** START OF Available records **

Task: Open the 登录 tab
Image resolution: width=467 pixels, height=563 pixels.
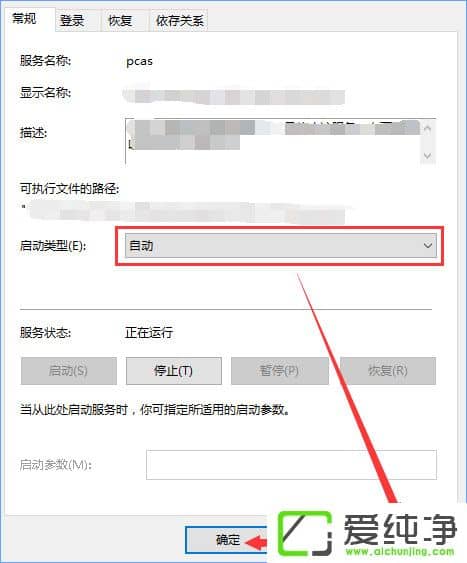Action: pyautogui.click(x=72, y=20)
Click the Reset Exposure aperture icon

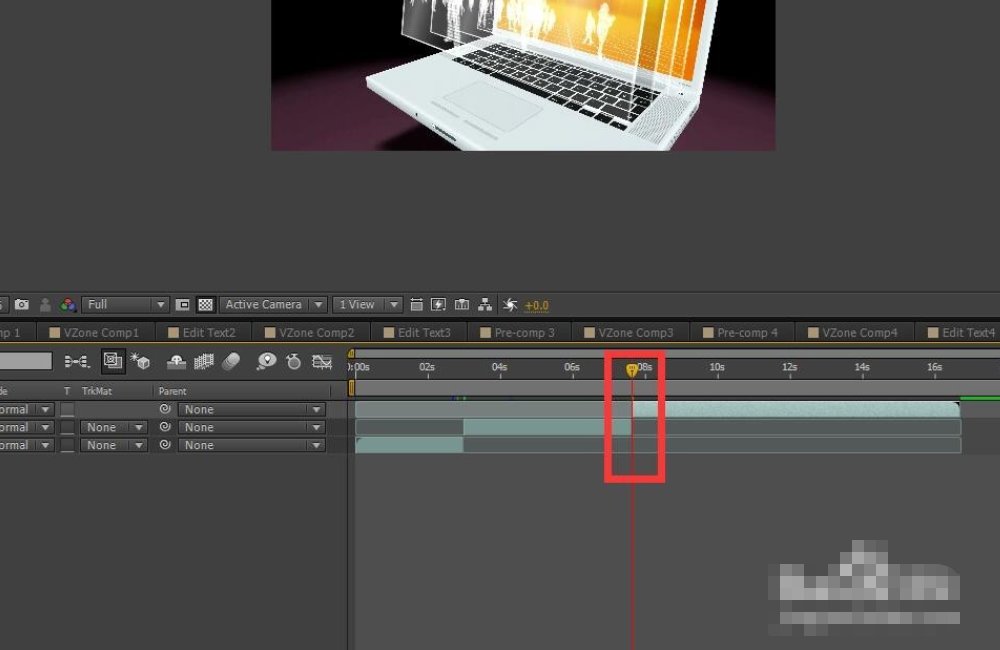point(511,305)
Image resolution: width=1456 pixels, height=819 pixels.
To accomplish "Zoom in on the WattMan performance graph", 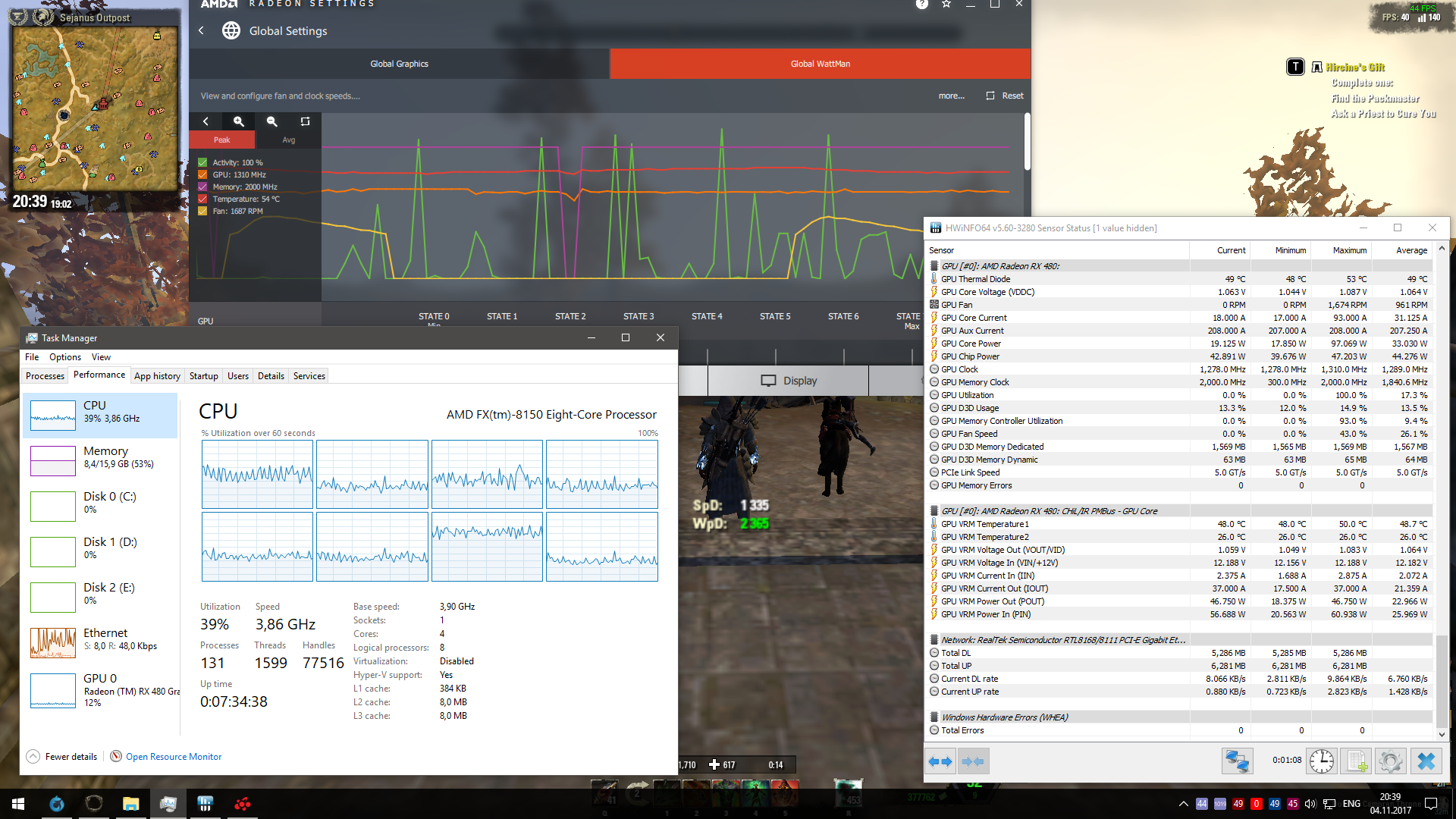I will [239, 121].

** END OF Available records **

Aim:
Pull out every line of the items above that contains the string "height". Case counts.

Task solution:
Image resolution: width=467 pixels, height=563 pixels.
Image resolution: width=1456 pixels, height=819 pixels.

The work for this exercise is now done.